Several crew members aboard the dredger SANDERAS saw the capsized ferry and at 1936 hrs the Captain alerted the port authority at Zeebrugge. Upon receiving this notification the port authority activated its harbour rescue plan. Tugs surrounded the Herald and a team of divers were delivered to the ferry by helicopter within thirty minutes. The Belgian Navy were on exercise in the area and also assisted in the rescue operation.
The dive crew leader Lieutenant-commander Guy Couwenbergh entered the passenger lounge to begin the rescue operation. The ladder that the soldiers had brought was too short to reach down to the passengers so Couwenbergh instructed his divers to find rope. The rope was lowered in to the cafeteria and tied around a passenger who was then hauled up and through the window. This process was laborious and the passengers were weak from exposure to the cold water. More windows were smashed and ropes lowered but many of the passengers were too weak to climb up them. A wicker basket was found to haul up the children.

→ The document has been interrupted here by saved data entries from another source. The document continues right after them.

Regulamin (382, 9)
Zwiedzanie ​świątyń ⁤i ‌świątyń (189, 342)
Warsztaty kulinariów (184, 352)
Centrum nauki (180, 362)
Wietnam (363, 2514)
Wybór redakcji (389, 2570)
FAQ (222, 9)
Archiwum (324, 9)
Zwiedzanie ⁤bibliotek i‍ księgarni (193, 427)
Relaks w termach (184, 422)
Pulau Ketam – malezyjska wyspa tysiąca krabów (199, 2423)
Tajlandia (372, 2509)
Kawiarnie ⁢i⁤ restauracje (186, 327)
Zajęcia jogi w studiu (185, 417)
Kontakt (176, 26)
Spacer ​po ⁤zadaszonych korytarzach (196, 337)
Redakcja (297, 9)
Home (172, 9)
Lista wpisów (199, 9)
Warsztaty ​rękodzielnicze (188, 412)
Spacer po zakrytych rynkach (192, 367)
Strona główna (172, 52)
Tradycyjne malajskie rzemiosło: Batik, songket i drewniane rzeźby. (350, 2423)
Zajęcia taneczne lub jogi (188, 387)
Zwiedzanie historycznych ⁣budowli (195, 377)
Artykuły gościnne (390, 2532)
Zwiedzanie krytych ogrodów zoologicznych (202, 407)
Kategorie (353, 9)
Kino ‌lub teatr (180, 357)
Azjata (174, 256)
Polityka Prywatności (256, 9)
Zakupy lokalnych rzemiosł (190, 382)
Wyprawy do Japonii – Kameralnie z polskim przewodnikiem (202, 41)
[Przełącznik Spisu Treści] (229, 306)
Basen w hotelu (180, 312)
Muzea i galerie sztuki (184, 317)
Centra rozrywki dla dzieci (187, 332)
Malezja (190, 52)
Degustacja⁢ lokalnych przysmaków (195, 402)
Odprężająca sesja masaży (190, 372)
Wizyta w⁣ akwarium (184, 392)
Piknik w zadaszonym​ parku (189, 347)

At 1910 hrs the first Belgian Airforce Seaking helicopter arrived at the scene and at 1925 hrs the first Belgian Diving Team is aboard.
Several ships went to the rescue scene including the british coaster RIVER TAMAR, tugs BURGERMEESTER VAN DAMME and SEA HORSE, crane barge ZEEBRUGGE 1, ferries GABRIELLE WEHR; NORDIC FERRY and EUROPEAN TRADER who were inside port and were dispatched and ro/ro DUKE OF ANGLIA.
At 2000 hrs the Royal Navy Mine Counter Measures Vessel (mcmv) HMS HURWORTH M 39 which was at Ostende, Belgium sent her divers by road to Zeebrugge.
Meanwhile rescue operation including other assets such as RAF Seaking Helicopters and Dutch Navy Minehunter HNLMS MIDDLEBERG M 858 took also part.
At 2330 hrs – Media reporters were getting aboard the ferry from tugs, and were impeding the rescue operations, which was turning into a search for bodies.
At 0115 hrs – Three survivors were found in the forward driver’s accommodation, and these were the last people to be found alive.
The accident resulted in the deaths of 193 people, most of whom succumbed to hypothermia.
On 6th March 2012 a memorial service was held at St. Mary the Virgin church in Dover to mark the 25th anniversary of the disaster. The service was organised by the Sailor’s Society and was attended by more than 250 bereaved families and friends as well as survivors of the disaster. During the service the names of all the 193 passengers and crew who perished in the disaster were read out, it took over 10 minutes to read the list and stars were handed out on which the congregation wrote messages which were later transcribed in to a book of remembrance.
A memorial garden with 25 white roses was created on the seafront at Dover to mark the anniversary . After the church service the garden was dedicated and flowers were cast in to the sea in remembrance.